# What you have to do:
In the essay on the future of music, reproduce word for word the passage from "Sunday, April 26, 2009" to "never slowing up.".

# Page extract:
▬▬▬▬▬▬▬▬▬▬
Sunday, April 26, 2009

The Future of Music

Chris Jones
Mr. Jenkins
Honors English 11
10 April 2009
The Future of Music
I found an article on futureofmusicbook.com. The article was entitled, “Future of Music”, and was quite intriguing. The author, Dave Kusek, discusses the music industry and attempts to explain the drop in CD sales in the last few years. He writes about the evolution of music distribution, and how the music recording industry has fought every bit of change from the beginning, and having resisted in that manner has ultimately led to where the industry is today, in a downward spiral that seems to be gaining speed and never slowing up.
▬▬▬▬▬▬▬▬▬▬
# Collected data entries:

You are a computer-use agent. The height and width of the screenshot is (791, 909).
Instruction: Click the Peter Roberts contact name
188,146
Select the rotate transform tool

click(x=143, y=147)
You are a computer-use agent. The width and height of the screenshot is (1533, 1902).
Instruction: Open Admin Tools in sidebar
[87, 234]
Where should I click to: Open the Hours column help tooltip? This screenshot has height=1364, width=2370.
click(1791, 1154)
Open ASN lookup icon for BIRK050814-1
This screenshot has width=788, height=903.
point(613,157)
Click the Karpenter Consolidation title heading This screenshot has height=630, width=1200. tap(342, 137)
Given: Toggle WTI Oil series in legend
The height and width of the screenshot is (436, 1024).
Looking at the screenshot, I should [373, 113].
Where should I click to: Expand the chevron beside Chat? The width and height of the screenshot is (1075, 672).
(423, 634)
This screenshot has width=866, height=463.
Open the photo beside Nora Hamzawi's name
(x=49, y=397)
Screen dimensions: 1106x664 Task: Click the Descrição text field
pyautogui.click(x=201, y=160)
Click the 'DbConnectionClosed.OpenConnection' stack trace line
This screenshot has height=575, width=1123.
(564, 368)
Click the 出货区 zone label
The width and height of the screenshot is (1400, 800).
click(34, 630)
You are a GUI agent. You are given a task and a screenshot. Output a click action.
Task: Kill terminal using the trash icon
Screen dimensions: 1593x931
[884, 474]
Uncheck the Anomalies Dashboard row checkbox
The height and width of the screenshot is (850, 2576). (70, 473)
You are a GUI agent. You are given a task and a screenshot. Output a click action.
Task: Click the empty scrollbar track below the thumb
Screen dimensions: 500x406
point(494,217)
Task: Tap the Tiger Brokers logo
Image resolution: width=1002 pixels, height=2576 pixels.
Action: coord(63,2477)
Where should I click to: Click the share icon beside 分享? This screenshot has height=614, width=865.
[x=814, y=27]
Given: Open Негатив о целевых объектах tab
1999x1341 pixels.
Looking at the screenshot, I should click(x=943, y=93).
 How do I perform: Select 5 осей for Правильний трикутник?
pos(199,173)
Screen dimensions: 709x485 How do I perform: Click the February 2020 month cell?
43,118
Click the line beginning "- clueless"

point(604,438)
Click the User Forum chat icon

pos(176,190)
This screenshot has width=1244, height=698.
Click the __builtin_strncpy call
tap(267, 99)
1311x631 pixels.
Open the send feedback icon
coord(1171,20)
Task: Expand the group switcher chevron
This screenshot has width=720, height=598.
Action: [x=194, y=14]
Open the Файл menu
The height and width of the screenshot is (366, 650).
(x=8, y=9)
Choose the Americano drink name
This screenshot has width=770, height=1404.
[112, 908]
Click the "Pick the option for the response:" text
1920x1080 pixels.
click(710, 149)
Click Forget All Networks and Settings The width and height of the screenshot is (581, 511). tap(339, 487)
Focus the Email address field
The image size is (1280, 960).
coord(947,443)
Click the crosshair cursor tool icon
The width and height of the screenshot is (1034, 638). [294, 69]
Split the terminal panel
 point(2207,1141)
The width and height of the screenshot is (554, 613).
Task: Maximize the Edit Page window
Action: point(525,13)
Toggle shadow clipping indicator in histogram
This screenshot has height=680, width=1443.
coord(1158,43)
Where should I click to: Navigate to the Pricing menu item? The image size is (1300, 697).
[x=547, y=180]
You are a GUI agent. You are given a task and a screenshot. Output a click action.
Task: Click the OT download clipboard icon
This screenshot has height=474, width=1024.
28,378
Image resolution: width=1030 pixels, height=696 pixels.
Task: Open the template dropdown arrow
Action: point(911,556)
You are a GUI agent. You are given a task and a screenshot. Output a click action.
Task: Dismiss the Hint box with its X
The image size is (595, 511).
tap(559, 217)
▬▬▬▬▬▬▬▬▬▬
# Response below:
Sunday, April 26, 2009

The Future of Music

Chris Jones
Mr. Jenkins
Honors English 11
10 April 2009
The Future of Music
I found an article on futureofmusicbook.com. The article was entitled, “Future of Music”, and was quite intriguing. The author, Dave Kusek, discusses the music industry and attempts to explain the drop in CD sales in the last few years. He writes about the evolution of music distribution, and how the music recording industry has fought every bit of change from the beginning, and having resisted in that manner has ultimately led to where the industry is today, in a downward spiral that seems to be gaining speed and never slowing up.